● EXERCISE TASK: Copy the lines of the material below verbatim, everything from the line containing "You are a computer-use agent. Screen dimensions: 1316x902" down to the line containing "coord(371,614)", with both of those lines included.

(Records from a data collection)
►
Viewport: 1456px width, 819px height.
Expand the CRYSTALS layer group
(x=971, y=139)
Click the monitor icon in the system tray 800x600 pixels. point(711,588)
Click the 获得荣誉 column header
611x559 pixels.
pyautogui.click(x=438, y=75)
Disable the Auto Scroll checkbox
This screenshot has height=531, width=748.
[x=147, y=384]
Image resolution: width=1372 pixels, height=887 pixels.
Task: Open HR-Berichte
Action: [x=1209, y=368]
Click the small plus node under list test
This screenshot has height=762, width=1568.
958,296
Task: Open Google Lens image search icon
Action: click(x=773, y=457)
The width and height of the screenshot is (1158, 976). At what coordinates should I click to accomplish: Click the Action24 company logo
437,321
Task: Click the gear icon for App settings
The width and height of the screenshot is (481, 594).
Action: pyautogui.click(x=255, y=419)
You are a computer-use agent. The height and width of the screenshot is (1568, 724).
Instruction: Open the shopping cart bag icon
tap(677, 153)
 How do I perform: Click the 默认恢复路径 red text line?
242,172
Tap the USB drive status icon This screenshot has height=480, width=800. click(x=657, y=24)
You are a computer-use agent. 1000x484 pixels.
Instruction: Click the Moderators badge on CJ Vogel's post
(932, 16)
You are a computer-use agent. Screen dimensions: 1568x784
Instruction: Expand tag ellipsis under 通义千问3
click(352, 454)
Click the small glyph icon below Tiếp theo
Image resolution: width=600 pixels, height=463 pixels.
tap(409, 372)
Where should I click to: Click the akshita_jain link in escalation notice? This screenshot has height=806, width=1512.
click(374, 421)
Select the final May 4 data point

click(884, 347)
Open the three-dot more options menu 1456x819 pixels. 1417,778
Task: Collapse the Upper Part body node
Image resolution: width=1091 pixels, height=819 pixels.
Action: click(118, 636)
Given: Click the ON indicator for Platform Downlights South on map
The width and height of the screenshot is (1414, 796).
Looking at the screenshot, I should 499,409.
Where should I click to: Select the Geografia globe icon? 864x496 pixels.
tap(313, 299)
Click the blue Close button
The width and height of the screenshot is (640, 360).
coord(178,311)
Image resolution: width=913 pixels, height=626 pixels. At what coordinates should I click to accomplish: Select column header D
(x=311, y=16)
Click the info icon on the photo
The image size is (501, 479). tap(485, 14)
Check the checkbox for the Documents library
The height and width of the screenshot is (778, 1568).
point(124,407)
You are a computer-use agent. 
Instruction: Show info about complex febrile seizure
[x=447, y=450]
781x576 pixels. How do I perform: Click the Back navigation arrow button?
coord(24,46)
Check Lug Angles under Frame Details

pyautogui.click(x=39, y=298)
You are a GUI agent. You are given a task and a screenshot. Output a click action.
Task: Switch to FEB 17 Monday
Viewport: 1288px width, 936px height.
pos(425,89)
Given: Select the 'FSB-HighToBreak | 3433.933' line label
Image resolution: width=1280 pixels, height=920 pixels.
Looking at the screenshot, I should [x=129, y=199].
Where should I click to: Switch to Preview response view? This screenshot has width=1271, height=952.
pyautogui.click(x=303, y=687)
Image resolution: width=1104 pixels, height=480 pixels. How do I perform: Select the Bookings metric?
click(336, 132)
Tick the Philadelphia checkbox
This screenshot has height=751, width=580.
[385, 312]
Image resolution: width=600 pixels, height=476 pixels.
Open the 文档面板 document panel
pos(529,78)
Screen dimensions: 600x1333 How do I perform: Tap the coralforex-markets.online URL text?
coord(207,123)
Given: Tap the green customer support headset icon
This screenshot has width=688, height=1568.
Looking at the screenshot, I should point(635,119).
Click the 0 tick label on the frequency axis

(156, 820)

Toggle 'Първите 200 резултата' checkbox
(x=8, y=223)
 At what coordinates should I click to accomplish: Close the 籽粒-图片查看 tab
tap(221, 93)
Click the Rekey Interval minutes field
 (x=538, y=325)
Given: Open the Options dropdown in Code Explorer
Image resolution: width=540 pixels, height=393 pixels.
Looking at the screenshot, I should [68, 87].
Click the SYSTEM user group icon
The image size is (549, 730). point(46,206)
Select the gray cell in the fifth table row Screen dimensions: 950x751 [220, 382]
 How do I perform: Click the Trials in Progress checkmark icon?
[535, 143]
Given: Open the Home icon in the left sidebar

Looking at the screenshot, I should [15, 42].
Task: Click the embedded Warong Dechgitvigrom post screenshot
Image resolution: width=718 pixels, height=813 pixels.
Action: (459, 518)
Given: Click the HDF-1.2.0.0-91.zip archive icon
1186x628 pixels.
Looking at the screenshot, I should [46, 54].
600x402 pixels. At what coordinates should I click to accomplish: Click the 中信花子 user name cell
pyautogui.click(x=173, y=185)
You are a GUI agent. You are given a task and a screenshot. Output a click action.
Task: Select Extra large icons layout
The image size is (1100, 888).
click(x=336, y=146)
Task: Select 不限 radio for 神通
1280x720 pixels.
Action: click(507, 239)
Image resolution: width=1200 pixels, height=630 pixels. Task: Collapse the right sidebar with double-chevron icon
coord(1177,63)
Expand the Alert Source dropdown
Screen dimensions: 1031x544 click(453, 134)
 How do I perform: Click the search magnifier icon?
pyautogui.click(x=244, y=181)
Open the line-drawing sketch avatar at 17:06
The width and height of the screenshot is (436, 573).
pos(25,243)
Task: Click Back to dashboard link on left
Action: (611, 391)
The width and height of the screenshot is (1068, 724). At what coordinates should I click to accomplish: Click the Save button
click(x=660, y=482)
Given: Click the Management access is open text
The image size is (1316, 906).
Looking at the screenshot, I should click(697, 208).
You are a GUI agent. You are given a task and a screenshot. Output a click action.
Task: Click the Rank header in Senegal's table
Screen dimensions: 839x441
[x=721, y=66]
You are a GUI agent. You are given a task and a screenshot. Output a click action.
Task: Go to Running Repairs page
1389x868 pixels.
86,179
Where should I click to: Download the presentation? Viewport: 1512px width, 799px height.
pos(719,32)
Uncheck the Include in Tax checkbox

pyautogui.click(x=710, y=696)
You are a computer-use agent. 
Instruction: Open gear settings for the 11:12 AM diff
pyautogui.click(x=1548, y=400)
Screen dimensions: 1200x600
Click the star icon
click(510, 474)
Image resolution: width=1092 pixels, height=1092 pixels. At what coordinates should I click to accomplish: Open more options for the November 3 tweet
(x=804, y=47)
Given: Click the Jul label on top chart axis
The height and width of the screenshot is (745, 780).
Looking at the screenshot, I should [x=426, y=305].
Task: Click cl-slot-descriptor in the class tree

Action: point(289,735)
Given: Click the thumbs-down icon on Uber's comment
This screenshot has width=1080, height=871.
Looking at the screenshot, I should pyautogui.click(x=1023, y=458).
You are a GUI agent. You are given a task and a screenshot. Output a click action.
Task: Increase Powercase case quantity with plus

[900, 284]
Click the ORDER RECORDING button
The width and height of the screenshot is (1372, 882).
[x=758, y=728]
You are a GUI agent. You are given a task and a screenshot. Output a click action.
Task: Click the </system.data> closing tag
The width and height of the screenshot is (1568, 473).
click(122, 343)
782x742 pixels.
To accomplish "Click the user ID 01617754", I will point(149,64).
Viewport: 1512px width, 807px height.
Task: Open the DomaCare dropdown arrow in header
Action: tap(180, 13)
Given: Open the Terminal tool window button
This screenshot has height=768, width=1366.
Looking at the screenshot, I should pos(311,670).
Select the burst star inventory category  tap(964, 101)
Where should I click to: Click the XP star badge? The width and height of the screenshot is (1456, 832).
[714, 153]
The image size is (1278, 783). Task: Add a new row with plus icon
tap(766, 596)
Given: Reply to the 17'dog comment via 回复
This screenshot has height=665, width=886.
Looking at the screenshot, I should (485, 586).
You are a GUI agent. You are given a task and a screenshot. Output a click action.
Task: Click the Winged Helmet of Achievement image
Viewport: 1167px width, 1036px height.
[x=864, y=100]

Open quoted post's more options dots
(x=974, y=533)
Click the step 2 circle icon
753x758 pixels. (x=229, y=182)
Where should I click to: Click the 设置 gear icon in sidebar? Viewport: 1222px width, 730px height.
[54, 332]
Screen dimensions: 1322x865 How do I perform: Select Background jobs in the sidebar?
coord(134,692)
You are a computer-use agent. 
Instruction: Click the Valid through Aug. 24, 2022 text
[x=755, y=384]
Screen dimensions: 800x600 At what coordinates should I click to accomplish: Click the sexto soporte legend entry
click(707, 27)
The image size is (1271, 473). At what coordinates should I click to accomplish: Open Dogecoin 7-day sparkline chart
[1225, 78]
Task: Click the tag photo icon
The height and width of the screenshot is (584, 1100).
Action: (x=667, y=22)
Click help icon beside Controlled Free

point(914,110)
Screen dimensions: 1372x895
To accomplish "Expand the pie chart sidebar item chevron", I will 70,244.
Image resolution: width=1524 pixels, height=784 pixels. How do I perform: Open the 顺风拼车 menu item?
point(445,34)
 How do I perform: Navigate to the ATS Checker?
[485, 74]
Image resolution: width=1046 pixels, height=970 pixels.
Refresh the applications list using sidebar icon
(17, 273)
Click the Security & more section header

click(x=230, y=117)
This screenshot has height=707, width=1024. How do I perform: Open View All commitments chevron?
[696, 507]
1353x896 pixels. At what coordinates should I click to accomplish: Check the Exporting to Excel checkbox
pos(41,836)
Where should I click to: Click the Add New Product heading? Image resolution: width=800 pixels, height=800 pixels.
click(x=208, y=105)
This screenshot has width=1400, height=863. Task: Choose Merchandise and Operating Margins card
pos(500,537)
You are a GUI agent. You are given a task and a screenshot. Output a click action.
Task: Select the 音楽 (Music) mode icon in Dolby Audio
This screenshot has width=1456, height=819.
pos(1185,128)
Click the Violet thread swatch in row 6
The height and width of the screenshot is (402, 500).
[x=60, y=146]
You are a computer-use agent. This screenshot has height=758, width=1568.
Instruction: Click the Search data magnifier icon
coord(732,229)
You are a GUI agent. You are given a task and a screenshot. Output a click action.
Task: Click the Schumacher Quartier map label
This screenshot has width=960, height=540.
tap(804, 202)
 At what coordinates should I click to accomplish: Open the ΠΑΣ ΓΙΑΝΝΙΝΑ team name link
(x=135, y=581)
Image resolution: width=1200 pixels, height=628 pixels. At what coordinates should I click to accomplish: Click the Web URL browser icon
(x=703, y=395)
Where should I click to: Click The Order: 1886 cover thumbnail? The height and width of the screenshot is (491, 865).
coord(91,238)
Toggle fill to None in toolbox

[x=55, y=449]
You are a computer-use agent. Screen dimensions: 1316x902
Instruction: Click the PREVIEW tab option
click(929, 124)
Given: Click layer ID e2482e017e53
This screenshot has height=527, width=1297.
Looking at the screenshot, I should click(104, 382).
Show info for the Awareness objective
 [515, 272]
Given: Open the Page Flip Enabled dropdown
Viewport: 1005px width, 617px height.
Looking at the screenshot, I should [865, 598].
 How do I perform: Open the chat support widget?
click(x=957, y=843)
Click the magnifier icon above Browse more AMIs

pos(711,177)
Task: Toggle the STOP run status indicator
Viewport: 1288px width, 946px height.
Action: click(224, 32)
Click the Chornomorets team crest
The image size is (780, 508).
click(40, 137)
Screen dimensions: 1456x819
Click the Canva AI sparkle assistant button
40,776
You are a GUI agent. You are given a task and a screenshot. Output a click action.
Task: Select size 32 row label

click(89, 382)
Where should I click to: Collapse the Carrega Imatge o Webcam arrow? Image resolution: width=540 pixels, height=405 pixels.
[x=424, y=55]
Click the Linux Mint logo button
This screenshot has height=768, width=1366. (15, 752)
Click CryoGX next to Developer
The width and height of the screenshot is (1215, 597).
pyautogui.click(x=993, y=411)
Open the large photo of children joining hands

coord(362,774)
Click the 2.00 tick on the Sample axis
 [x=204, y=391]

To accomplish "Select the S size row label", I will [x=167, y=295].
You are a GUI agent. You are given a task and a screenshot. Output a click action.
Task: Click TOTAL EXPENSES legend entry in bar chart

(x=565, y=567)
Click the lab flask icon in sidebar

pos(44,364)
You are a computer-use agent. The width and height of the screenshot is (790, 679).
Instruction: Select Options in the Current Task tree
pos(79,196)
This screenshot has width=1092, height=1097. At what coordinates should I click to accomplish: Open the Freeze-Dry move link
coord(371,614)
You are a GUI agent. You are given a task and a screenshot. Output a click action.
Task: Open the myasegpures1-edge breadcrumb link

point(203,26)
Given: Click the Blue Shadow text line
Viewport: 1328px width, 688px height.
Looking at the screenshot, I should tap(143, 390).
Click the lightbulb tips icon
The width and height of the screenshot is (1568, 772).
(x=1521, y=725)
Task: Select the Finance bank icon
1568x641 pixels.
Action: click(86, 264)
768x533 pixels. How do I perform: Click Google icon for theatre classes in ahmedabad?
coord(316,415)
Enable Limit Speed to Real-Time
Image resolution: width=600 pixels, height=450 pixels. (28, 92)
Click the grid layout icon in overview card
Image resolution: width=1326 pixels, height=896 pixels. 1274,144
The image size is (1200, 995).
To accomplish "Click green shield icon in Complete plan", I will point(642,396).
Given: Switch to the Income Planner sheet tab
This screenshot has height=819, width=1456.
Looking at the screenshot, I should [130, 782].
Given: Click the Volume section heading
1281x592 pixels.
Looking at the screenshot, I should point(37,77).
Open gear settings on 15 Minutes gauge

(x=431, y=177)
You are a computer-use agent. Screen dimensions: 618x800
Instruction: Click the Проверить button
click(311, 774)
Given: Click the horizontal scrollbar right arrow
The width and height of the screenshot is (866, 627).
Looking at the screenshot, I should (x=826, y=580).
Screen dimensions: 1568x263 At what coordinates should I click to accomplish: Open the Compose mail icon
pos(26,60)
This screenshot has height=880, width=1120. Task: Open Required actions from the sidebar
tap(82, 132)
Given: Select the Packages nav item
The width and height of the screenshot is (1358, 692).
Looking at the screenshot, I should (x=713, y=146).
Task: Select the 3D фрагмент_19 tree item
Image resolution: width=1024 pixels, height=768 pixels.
◄
● EXPECTED ANSWER:
You are a computer-use agent. Screen dimensions: 1316x902
Instruction: Click the PREVIEW tab option
click(929, 124)
Given: Click layer ID e2482e017e53
This screenshot has height=527, width=1297.
Looking at the screenshot, I should click(104, 382).
Show info for the Awareness objective
 [515, 272]
Given: Open the Page Flip Enabled dropdown
Viewport: 1005px width, 617px height.
Looking at the screenshot, I should [865, 598].
 How do I perform: Open the chat support widget?
click(x=957, y=843)
Click the magnifier icon above Browse more AMIs

pos(711,177)
Task: Toggle the STOP run status indicator
Viewport: 1288px width, 946px height.
Action: click(224, 32)
Click the Chornomorets team crest
The image size is (780, 508).
click(40, 137)
Screen dimensions: 1456x819
Click the Canva AI sparkle assistant button
40,776
You are a GUI agent. You are given a task and a screenshot. Output a click action.
Task: Select size 32 row label

click(89, 382)
Where should I click to: Collapse the Carrega Imatge o Webcam arrow? Image resolution: width=540 pixels, height=405 pixels.
[x=424, y=55]
Click the Linux Mint logo button
This screenshot has height=768, width=1366. (15, 752)
Click CryoGX next to Developer
The width and height of the screenshot is (1215, 597).
pyautogui.click(x=993, y=411)
Open the large photo of children joining hands

coord(362,774)
Click the 2.00 tick on the Sample axis
 [x=204, y=391]

To accomplish "Select the S size row label", I will [x=167, y=295].
You are a GUI agent. You are given a task and a screenshot. Output a click action.
Task: Click TOTAL EXPENSES legend entry in bar chart

(x=565, y=567)
Click the lab flask icon in sidebar

pos(44,364)
You are a computer-use agent. The width and height of the screenshot is (790, 679).
Instruction: Select Options in the Current Task tree
pos(79,196)
This screenshot has width=1092, height=1097. At what coordinates should I click to accomplish: Open the Freeze-Dry move link
coord(371,614)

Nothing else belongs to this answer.